● **WORK INSTRUCTION**
In the data below, find the line containing "ยอมรับทั้งหมด (1113, 2253)" and the line containing "For every named", then reproduce them and every line between, exactly. Omit pictures.

● **DATA SUPPLIED**
----

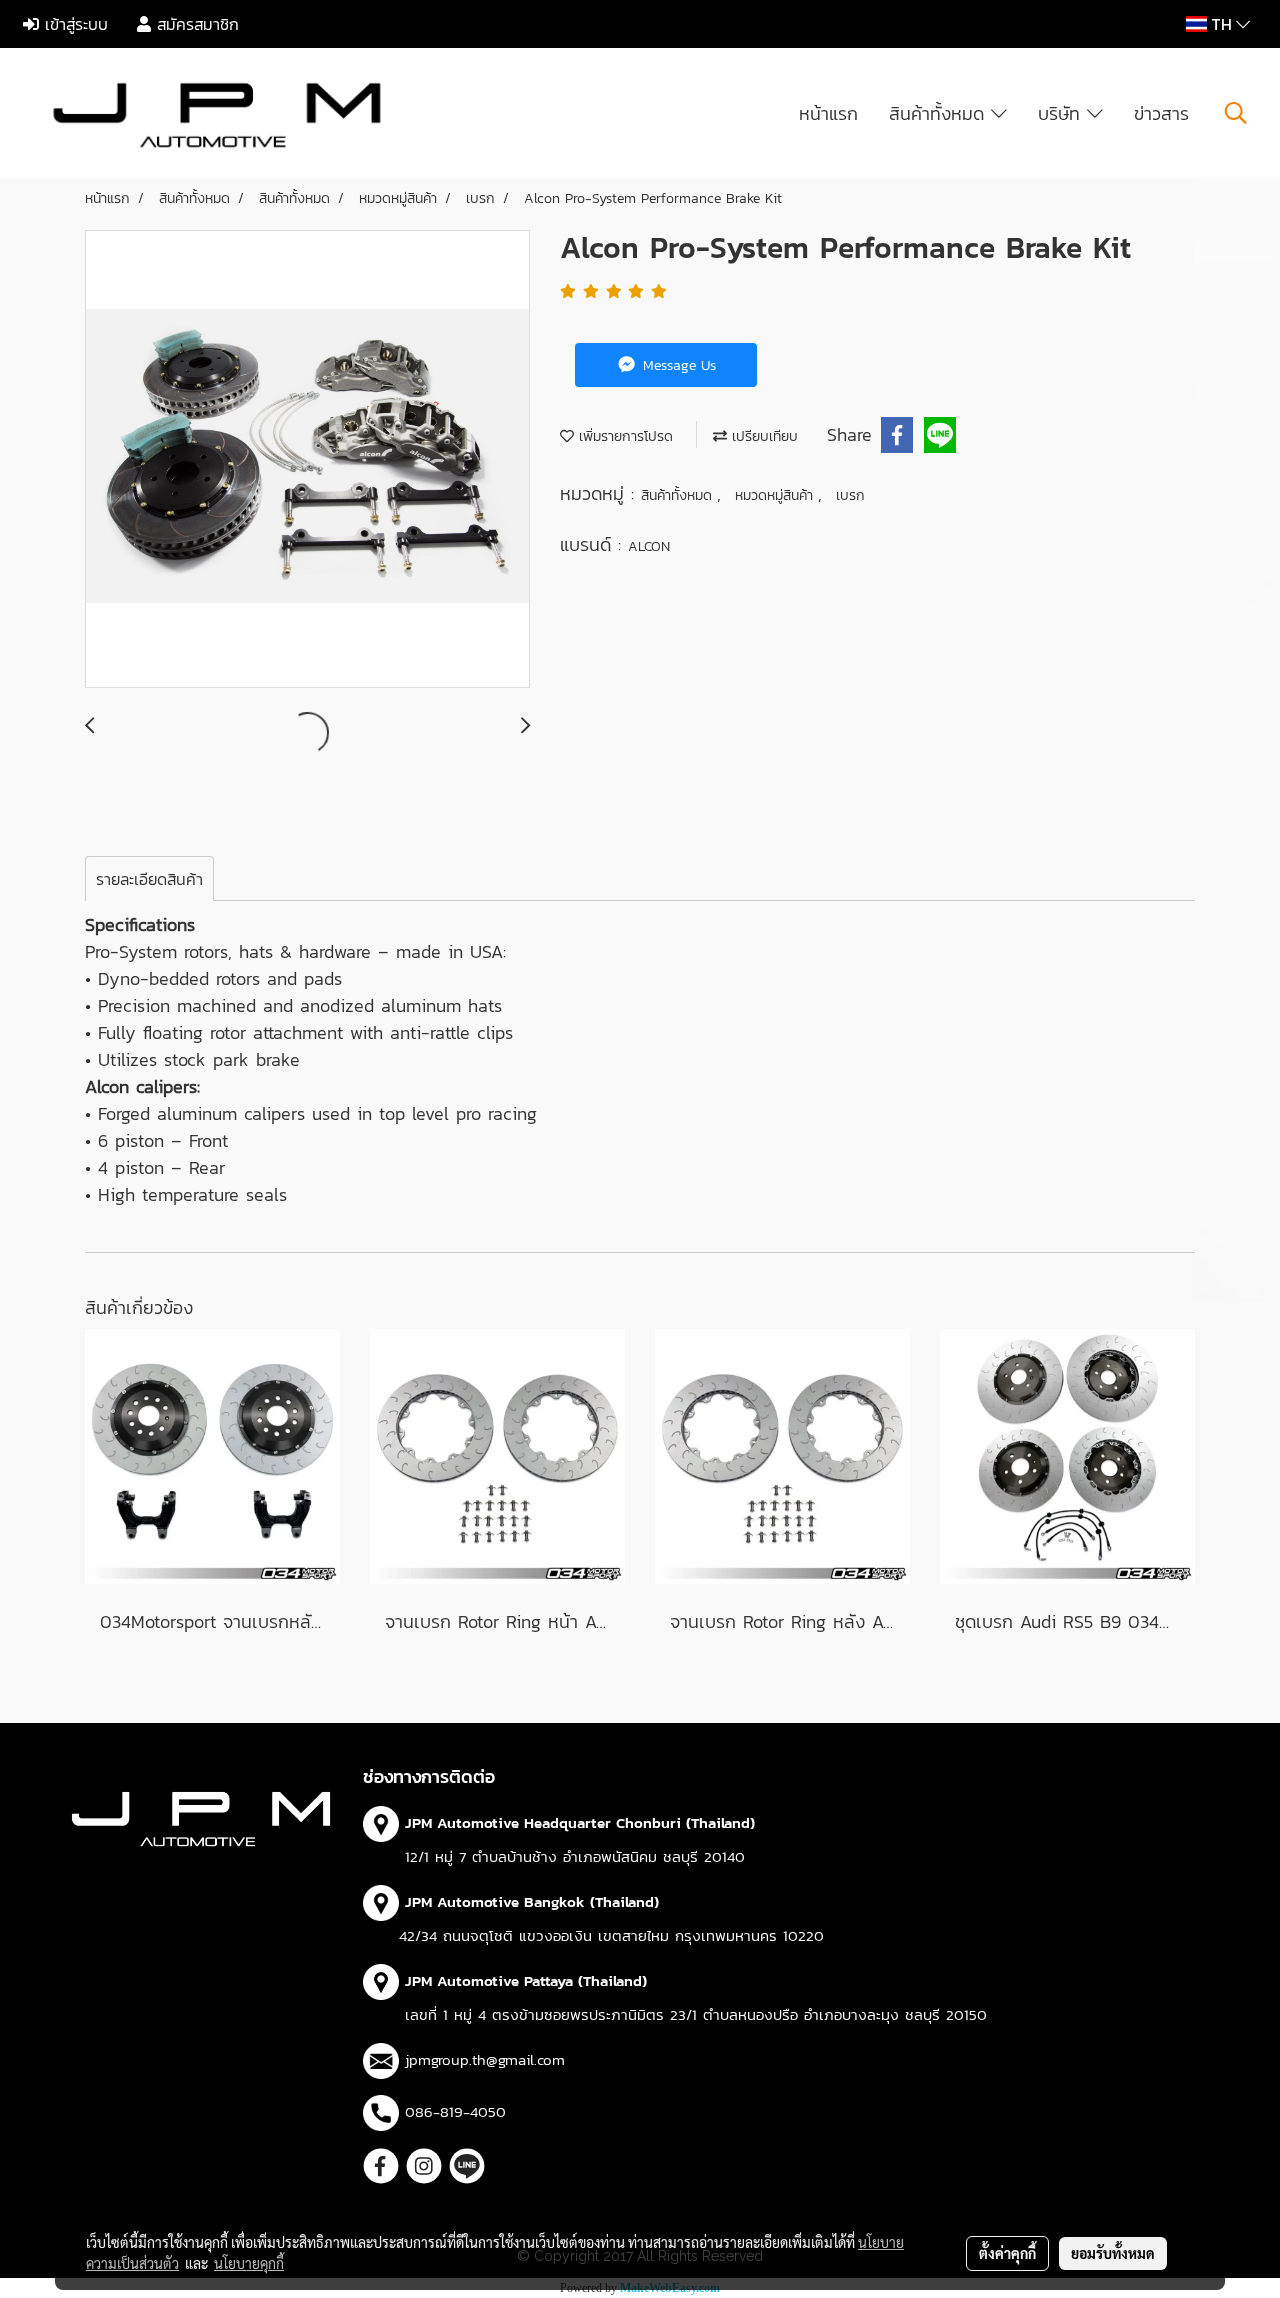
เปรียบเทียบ (762, 436)
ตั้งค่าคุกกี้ (1007, 2253)
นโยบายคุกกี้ (249, 2263)
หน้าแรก (828, 113)
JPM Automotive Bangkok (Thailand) (532, 1901)
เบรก (850, 495)
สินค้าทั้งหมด (940, 113)
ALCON (649, 546)
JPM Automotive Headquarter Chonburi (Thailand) (580, 1822)
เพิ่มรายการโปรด (623, 436)
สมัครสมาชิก (195, 24)
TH (1221, 24)
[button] (1236, 113)
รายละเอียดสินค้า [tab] (149, 879)
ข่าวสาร (1161, 113)
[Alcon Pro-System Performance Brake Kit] (307, 460)
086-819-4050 (455, 2111)
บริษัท (1062, 113)
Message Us (677, 365)
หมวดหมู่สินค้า (776, 495)
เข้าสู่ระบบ (73, 24)
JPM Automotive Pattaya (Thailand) (526, 1980)
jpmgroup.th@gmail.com (485, 2059)
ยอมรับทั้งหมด (1113, 2253)
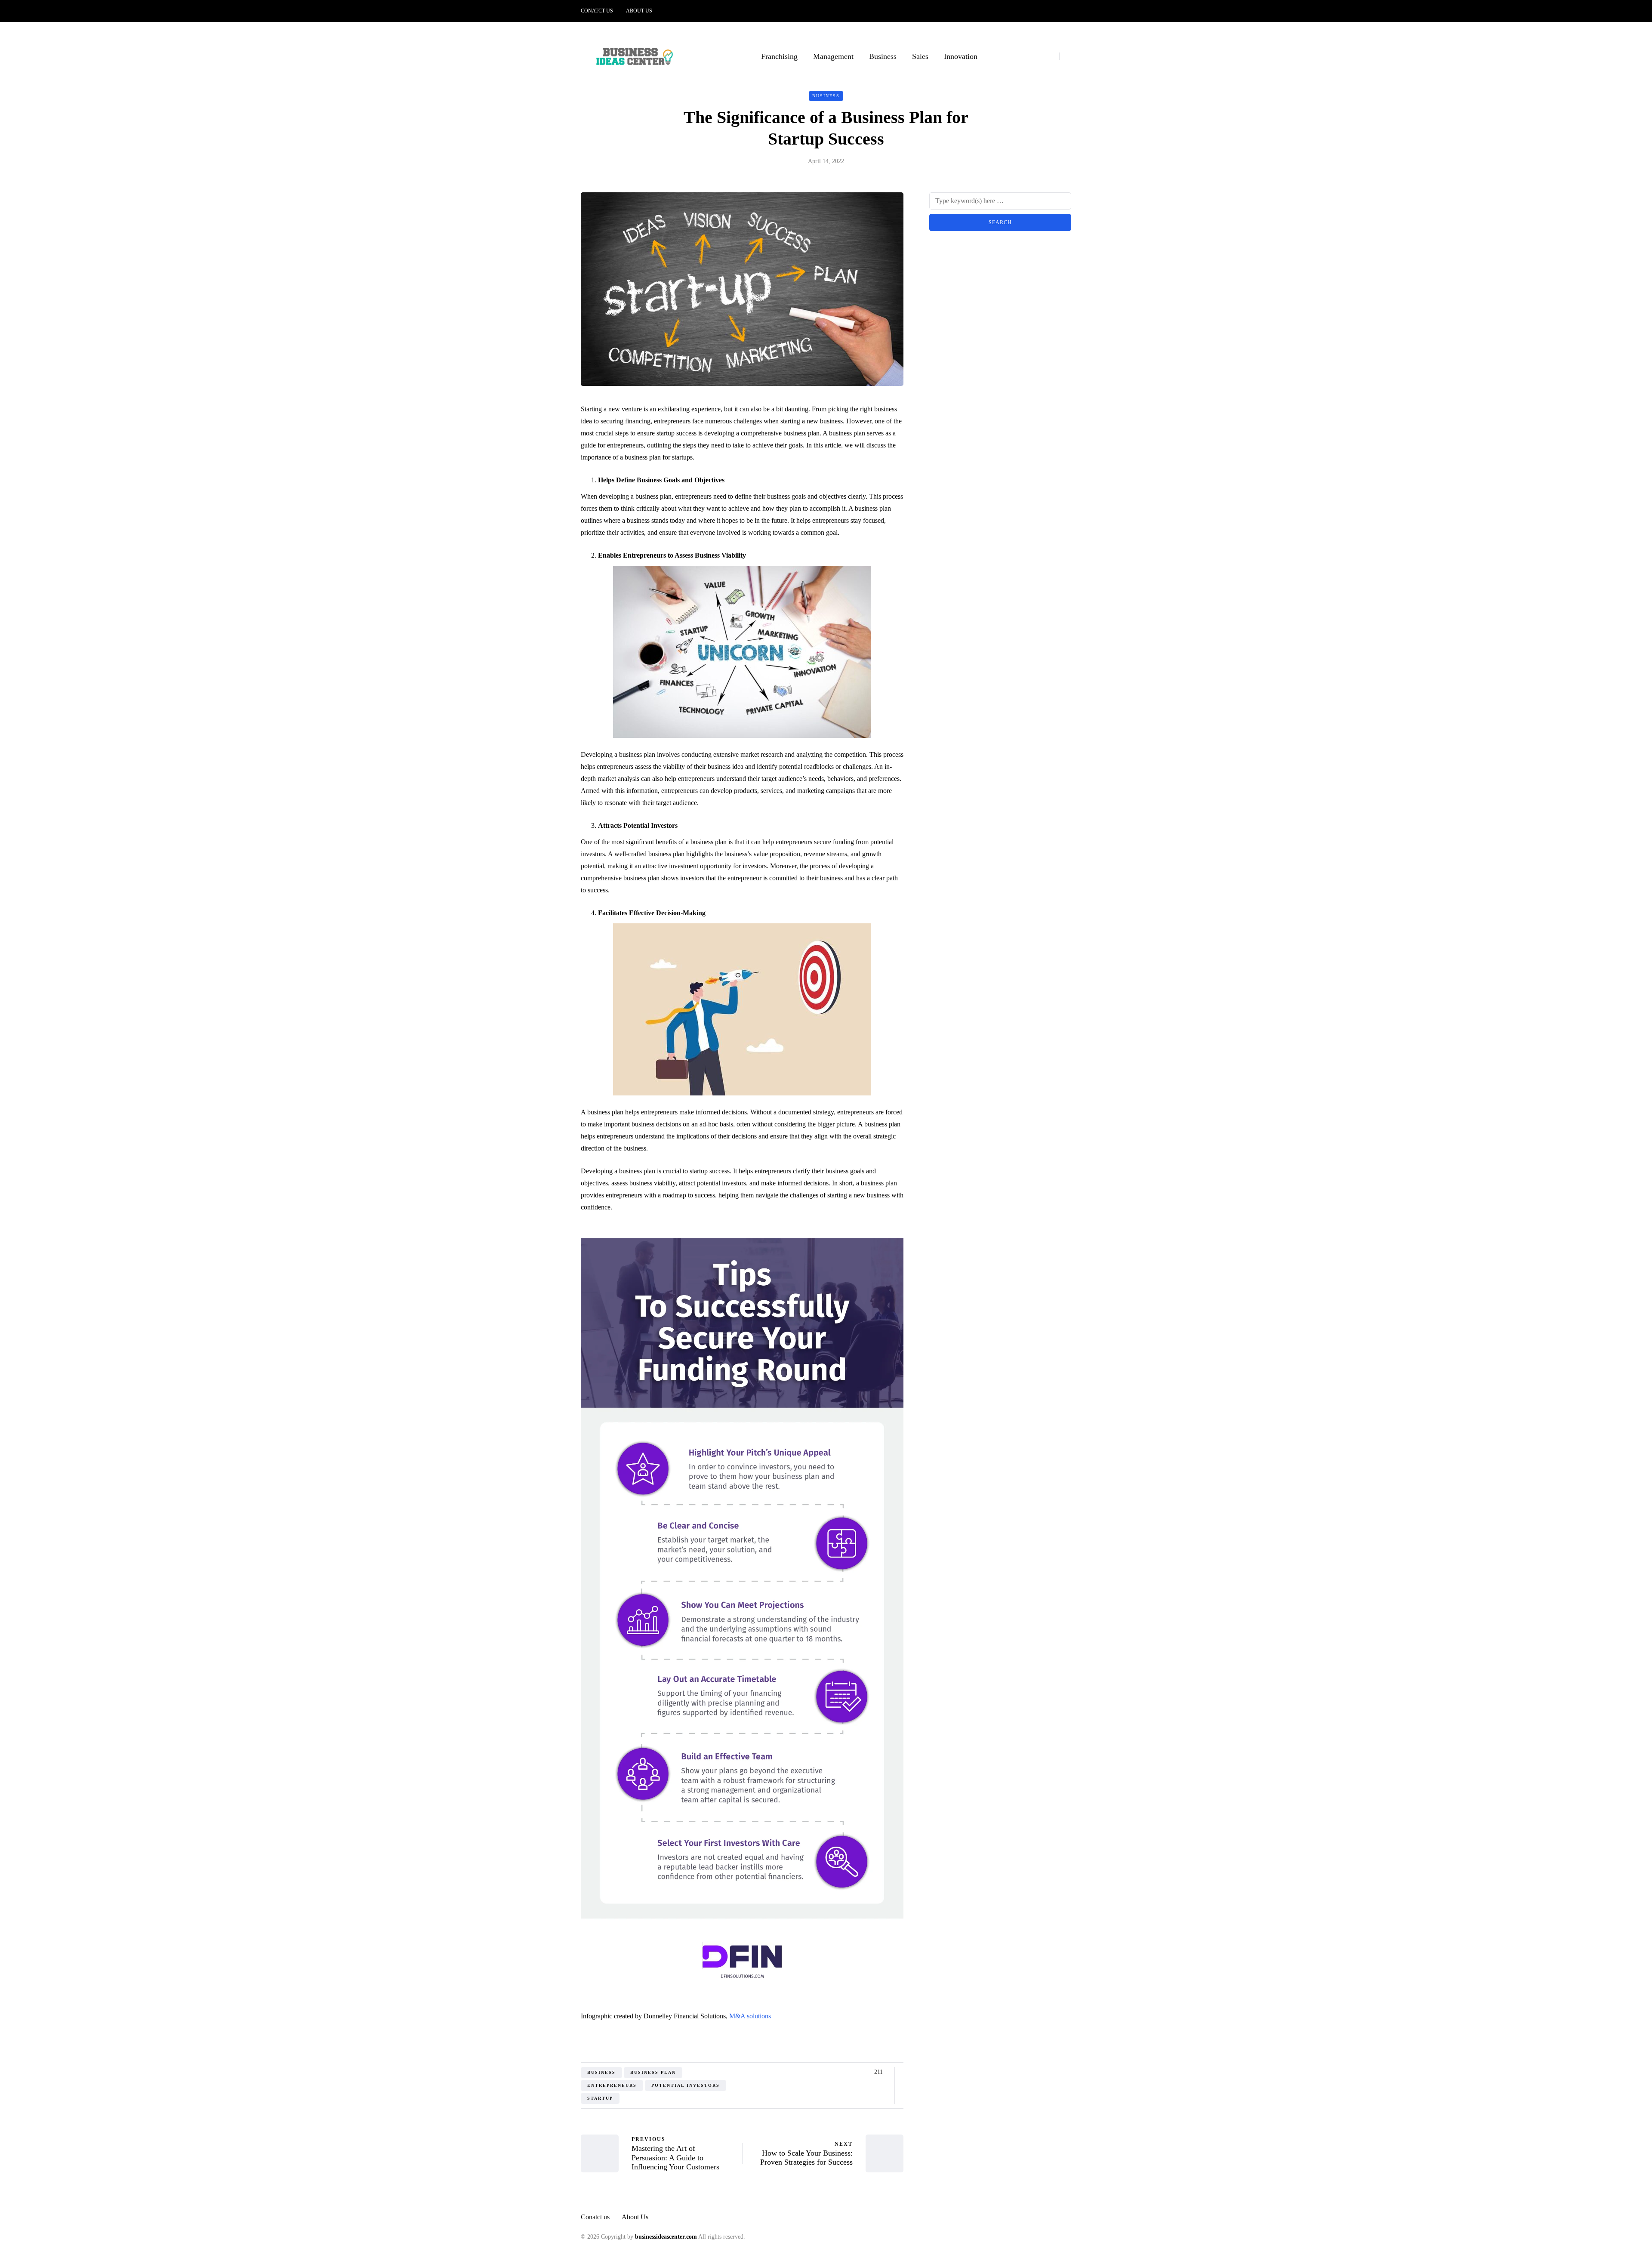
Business (883, 56)
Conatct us (597, 11)
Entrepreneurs (612, 2085)
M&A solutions (750, 2016)
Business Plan (653, 2072)
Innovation (960, 56)
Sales (920, 56)
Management (833, 56)
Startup (600, 2098)
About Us (639, 11)
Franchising (779, 56)
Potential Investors (685, 2085)
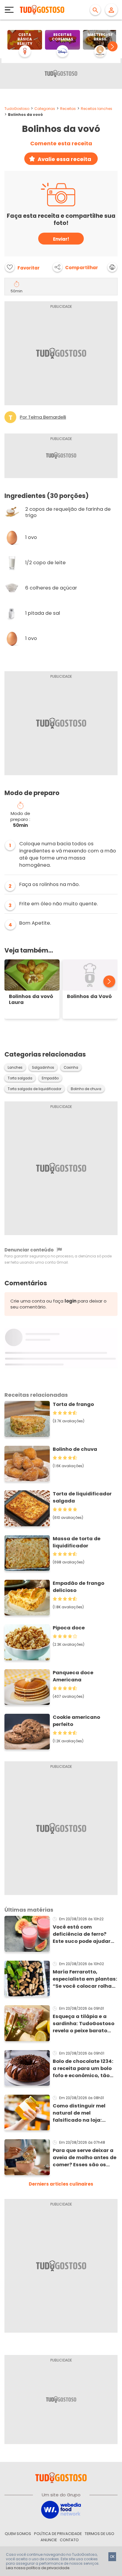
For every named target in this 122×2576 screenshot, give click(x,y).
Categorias (44, 108)
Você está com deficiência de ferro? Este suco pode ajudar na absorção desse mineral (81, 1934)
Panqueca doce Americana (73, 1676)
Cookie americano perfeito (76, 1721)
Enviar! (61, 239)
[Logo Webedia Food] (61, 2509)
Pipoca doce (69, 1627)
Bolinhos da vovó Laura (31, 999)
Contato (69, 2539)
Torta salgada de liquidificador (34, 1089)
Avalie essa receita (64, 159)
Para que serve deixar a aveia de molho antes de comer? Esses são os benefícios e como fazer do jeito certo (84, 2157)
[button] (112, 46)
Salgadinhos (43, 1067)
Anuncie (49, 2539)
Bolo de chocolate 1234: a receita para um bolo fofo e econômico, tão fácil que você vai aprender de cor (83, 2068)
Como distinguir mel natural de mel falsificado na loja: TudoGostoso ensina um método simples (84, 2113)
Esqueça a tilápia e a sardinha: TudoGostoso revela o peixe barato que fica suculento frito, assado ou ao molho (84, 2023)
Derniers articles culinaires (61, 2184)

----

● **RESULT**
ยอมรับทั้งหมด (1113, 2253)
Business (883, 56)
Conatct us (597, 11)
Entrepreneurs (612, 2085)
M&A solutions (750, 2016)
Business Plan (653, 2072)
Innovation (960, 56)
Sales (920, 56)
Management (833, 56)
Startup (600, 2098)
About Us (639, 11)
Franchising (779, 56)
Potential Investors (685, 2085)
For every named target in this 122×2576 screenshot, give click(x,y).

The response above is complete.